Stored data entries
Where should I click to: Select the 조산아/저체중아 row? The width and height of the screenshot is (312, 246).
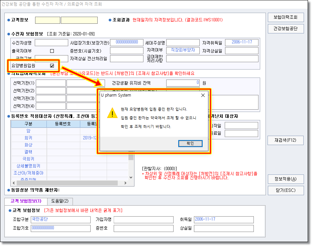click(x=28, y=173)
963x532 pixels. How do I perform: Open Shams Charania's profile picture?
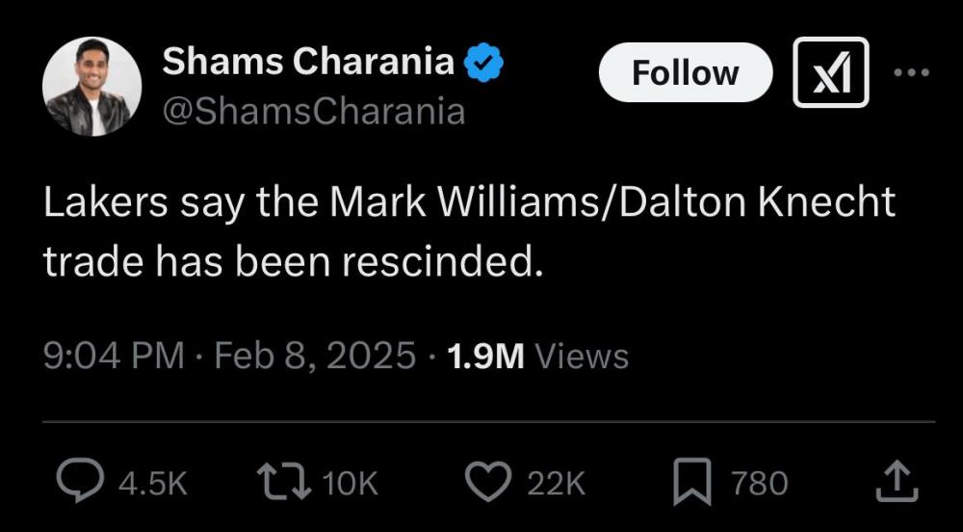pos(91,88)
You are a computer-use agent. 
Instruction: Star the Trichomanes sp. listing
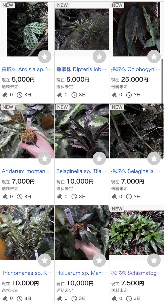tap(45, 260)
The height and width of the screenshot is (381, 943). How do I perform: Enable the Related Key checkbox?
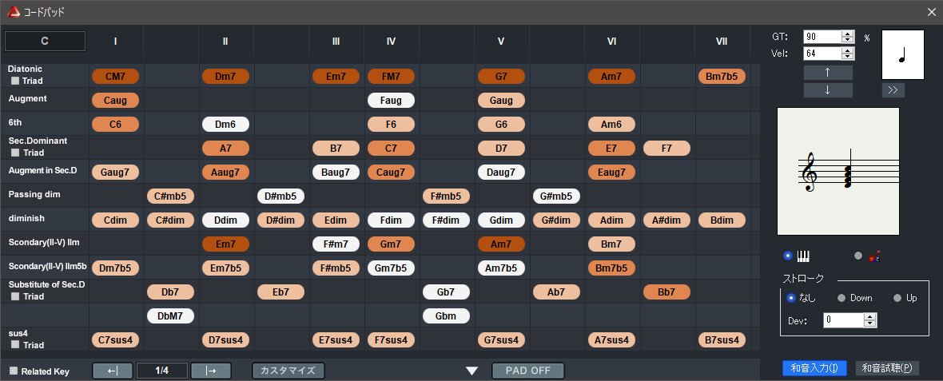pos(14,371)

- _Exercise description_: Do not include images; quote all of the entries above exactly.

- _Problem solution_:
Where should I click to: Select the 조산아/저체중아 row? The width and height of the screenshot is (312, 246).
click(x=28, y=173)
963x532 pixels. How do I perform: Open Shams Charania's profile picture?
pos(91,88)
You are a computer-use agent. 
Instruction: Star the Trichomanes sp. listing
tap(45, 260)
The height and width of the screenshot is (381, 943). How do I perform: Enable the Related Key checkbox?
pos(14,371)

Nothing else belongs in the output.